The evidence for the defense can not overcome or even weaken the probatory force of the strong and conclusive circumstantial evidence furnished by the record. which, taken as a whole, shows that the defendant is guilty beyond a reasonable doubt. He can not be permitted to allege that his agent, Carriere, acted for himself and without his knowledge, since it is an admitted fact that his agent acted in pursuance of a mutual agreement and understanding between them. These facts show that the defendant is guilty of consummated estafa, and the penalty by him incurred is that provided for in article 534, paragraph 2, of the Penal Code, considering the amount stipulated in the instrument signed by Finohermoso.

Having reached this conclusion, it will not be necessary to determine whether or not the services were actually rendered by the defendant.
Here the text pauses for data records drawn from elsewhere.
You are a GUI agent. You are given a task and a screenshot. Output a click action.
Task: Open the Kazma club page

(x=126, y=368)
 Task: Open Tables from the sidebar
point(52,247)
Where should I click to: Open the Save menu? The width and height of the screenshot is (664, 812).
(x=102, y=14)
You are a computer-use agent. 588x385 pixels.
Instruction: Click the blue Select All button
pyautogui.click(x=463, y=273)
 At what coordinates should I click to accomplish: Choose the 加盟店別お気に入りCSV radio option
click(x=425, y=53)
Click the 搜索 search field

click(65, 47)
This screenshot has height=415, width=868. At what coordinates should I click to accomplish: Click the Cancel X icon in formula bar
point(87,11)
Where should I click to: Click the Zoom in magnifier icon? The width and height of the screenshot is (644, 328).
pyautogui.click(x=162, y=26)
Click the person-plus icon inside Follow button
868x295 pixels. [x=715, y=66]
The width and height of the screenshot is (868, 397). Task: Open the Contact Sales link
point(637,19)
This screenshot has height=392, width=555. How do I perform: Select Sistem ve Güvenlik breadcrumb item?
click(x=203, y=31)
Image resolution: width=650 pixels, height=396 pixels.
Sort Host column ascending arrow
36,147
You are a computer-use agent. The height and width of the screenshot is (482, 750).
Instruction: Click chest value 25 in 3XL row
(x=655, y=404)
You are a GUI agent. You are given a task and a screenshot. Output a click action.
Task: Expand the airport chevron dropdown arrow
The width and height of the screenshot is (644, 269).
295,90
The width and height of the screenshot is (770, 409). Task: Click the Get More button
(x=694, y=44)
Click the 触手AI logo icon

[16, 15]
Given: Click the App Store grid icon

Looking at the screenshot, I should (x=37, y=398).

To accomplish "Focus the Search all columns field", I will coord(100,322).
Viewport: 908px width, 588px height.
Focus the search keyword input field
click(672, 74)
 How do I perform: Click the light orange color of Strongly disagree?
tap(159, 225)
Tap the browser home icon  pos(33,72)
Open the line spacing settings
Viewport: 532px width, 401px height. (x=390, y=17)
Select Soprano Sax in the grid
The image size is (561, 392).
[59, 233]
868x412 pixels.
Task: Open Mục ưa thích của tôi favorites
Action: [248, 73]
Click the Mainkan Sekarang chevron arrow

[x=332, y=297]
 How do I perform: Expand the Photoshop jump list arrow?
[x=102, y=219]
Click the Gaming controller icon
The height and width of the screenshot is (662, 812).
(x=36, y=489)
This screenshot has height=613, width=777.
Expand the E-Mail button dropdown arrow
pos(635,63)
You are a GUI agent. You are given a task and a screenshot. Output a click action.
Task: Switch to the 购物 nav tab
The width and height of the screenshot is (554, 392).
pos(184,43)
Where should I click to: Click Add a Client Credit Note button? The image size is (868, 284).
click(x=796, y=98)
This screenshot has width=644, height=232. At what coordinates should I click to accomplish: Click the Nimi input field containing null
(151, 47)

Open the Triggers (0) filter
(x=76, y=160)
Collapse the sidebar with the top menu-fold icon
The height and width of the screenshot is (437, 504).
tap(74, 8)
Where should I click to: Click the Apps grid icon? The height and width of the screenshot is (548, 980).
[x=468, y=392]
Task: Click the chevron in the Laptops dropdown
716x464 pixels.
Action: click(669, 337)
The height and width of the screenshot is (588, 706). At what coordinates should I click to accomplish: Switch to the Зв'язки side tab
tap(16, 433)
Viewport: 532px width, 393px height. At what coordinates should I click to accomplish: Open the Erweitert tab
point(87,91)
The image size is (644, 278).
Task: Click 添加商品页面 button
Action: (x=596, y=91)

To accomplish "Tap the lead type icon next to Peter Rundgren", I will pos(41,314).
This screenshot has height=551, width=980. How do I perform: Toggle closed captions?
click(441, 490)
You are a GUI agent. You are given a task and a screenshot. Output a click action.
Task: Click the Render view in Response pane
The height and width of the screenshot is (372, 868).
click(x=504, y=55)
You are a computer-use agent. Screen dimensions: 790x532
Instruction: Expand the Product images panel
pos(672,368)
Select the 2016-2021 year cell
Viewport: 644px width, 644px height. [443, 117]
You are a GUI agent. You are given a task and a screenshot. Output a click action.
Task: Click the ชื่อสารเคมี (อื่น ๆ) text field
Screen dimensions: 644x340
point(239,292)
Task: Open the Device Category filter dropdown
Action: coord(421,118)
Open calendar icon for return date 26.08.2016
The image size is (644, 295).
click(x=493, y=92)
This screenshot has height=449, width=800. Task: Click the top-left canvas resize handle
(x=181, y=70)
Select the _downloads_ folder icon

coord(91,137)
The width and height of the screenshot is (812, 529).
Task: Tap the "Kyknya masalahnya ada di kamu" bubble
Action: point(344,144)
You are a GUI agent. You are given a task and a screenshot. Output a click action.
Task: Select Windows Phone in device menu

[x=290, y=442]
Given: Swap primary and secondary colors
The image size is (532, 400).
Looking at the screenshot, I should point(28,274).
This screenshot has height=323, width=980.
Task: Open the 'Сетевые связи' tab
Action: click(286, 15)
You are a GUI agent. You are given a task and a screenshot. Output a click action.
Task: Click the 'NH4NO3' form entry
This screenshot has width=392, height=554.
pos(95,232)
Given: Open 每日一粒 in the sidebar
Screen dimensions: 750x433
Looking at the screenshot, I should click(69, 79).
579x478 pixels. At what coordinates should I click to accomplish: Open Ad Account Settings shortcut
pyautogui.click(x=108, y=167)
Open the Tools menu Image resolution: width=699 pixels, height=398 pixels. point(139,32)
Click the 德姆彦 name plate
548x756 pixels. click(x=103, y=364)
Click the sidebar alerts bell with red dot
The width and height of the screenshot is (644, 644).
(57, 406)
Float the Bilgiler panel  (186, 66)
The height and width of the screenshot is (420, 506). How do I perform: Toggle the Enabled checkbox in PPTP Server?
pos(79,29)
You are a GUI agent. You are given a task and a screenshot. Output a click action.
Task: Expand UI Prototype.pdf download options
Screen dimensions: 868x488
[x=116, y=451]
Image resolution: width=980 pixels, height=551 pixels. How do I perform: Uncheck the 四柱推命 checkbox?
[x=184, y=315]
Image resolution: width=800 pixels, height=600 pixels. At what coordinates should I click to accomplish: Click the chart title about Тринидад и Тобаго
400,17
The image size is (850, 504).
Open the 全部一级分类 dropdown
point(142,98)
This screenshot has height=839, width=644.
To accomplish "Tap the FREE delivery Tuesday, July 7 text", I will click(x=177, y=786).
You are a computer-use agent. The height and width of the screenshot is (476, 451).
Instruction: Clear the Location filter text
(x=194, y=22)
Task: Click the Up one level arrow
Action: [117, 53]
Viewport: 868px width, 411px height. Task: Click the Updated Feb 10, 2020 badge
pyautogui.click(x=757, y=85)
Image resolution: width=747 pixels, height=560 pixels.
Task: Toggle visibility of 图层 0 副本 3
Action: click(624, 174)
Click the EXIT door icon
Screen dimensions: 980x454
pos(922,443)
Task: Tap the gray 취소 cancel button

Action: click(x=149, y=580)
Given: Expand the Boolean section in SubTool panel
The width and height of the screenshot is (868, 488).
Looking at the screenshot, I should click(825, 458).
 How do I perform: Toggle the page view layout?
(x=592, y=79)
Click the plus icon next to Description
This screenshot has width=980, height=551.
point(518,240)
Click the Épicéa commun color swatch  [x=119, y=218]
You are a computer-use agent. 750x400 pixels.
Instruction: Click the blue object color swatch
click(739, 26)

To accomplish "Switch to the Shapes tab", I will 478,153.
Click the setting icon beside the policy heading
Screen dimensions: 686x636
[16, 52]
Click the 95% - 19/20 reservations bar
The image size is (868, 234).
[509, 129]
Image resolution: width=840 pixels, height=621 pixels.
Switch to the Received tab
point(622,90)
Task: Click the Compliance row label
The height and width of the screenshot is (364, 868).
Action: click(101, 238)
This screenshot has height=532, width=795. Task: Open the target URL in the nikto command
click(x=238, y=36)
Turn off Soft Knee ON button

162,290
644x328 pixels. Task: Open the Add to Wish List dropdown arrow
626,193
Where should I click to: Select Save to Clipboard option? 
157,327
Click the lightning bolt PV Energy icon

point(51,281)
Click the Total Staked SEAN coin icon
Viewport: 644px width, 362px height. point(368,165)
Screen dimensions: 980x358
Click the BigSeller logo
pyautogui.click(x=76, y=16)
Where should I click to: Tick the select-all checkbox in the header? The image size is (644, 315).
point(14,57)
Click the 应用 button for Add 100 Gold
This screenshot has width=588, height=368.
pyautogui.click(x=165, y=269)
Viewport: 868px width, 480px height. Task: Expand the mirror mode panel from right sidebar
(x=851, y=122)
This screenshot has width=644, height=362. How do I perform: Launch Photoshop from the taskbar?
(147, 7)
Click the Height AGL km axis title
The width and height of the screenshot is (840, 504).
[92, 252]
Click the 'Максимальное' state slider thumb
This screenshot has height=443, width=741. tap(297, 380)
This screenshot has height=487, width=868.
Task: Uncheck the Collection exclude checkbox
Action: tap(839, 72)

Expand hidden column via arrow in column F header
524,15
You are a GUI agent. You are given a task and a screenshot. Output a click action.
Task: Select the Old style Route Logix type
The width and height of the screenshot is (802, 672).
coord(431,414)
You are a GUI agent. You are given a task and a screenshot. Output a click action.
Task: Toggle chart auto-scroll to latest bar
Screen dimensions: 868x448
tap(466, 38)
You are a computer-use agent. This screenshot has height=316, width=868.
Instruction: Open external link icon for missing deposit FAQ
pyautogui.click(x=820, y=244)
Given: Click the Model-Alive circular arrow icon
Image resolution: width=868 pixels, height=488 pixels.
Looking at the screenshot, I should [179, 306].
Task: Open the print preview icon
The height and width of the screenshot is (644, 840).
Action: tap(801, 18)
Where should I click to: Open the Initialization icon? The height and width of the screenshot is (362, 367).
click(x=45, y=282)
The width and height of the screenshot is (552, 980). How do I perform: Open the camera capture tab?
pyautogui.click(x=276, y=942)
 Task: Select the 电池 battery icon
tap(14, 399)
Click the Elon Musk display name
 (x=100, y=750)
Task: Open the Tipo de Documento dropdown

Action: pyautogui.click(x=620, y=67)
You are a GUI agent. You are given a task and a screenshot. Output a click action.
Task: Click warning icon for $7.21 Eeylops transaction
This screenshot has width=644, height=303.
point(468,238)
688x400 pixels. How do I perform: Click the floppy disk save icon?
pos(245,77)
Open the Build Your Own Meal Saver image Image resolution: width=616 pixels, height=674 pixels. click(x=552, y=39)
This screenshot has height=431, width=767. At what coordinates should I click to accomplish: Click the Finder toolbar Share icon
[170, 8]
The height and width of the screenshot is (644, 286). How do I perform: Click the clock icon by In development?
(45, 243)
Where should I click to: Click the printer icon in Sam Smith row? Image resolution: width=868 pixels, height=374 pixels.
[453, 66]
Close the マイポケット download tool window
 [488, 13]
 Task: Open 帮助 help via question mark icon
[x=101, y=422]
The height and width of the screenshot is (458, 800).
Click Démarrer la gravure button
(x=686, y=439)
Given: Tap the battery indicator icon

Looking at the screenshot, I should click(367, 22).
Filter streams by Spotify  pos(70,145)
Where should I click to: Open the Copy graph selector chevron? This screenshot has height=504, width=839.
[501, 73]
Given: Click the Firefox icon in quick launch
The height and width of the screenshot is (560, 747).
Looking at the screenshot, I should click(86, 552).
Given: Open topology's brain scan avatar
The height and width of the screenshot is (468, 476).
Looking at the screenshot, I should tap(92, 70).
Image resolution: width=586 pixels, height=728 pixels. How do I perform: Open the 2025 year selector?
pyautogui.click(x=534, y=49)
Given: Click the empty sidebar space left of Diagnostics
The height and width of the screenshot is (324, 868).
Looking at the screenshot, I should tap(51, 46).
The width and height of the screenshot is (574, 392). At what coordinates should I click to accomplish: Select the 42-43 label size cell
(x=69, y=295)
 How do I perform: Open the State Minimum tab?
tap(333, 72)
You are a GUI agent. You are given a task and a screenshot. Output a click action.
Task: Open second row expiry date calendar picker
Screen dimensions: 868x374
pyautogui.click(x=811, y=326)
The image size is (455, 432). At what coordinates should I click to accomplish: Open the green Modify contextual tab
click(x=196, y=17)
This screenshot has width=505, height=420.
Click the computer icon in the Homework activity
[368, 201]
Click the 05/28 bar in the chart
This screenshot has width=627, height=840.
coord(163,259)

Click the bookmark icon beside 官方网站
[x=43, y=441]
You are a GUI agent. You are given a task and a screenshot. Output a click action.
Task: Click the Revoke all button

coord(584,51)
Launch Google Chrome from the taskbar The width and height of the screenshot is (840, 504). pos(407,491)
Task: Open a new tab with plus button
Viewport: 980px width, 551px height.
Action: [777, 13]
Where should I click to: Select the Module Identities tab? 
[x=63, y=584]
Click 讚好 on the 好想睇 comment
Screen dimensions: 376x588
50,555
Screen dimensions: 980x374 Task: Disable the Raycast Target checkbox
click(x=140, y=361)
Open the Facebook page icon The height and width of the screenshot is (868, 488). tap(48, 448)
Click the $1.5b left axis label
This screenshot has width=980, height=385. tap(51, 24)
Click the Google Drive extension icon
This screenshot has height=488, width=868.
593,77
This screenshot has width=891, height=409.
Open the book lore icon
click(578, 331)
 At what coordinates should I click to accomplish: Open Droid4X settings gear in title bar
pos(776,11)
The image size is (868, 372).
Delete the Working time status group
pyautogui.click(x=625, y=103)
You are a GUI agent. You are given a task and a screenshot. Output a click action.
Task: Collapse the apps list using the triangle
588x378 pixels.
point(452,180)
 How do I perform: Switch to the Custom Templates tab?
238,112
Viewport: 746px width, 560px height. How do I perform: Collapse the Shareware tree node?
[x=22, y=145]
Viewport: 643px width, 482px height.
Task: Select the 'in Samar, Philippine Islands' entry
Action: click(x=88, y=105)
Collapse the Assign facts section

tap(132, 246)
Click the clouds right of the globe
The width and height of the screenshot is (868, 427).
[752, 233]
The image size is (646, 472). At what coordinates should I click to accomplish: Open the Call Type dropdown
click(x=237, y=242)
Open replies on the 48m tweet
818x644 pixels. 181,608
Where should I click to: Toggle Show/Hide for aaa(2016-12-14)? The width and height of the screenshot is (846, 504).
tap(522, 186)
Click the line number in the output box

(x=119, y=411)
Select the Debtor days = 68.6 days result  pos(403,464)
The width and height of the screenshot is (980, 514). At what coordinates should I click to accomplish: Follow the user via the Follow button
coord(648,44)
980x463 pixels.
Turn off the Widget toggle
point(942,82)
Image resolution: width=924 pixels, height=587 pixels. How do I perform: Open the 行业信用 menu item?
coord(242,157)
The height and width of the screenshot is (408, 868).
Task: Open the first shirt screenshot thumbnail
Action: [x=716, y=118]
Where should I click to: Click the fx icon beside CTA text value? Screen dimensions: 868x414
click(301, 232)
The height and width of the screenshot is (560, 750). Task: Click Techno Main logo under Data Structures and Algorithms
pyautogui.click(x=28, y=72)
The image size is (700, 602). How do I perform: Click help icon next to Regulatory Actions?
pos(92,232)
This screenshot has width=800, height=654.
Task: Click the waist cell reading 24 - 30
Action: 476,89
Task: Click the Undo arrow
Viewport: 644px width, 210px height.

No extenuating or aggravating circumstances having attended the commission of the crime, the corresponding penalty should be imposed in its medium degree. The foregoing disposes of the second and third assignments of error contained in appellants brief. As to the first assignment it may be said that the penalty prescribed for the crime of estafa is arresto mayor in its medium degree to presidio correccional in its maximum degree, and that the Court of First Instance had therefore jurisdiction to try this case and this court the power to take cognizance of the same on appeal.

For the reasons above stated we are of the opinion that the judgment of the court below should be reversed, and the defendant, Francis J. Berry, sentenced to four months and one day of arresto mayor with the accessory penalties prescribed in article 61, and to pay the costs of both instances. The deed of sale executed by Cornelio Finohermoso June 11, 1904, and marked "Exhibit A," is hereby declared null and void.

Let the case be remanded to the Court of First Instance with a certified copy of this opinion and of the judgment to be entered in accordance herewith for its execution. So ordered.

Johnson, Carson, and Willard, JJ., concur.

Arellano, C.J. and Mapa, J., dissent.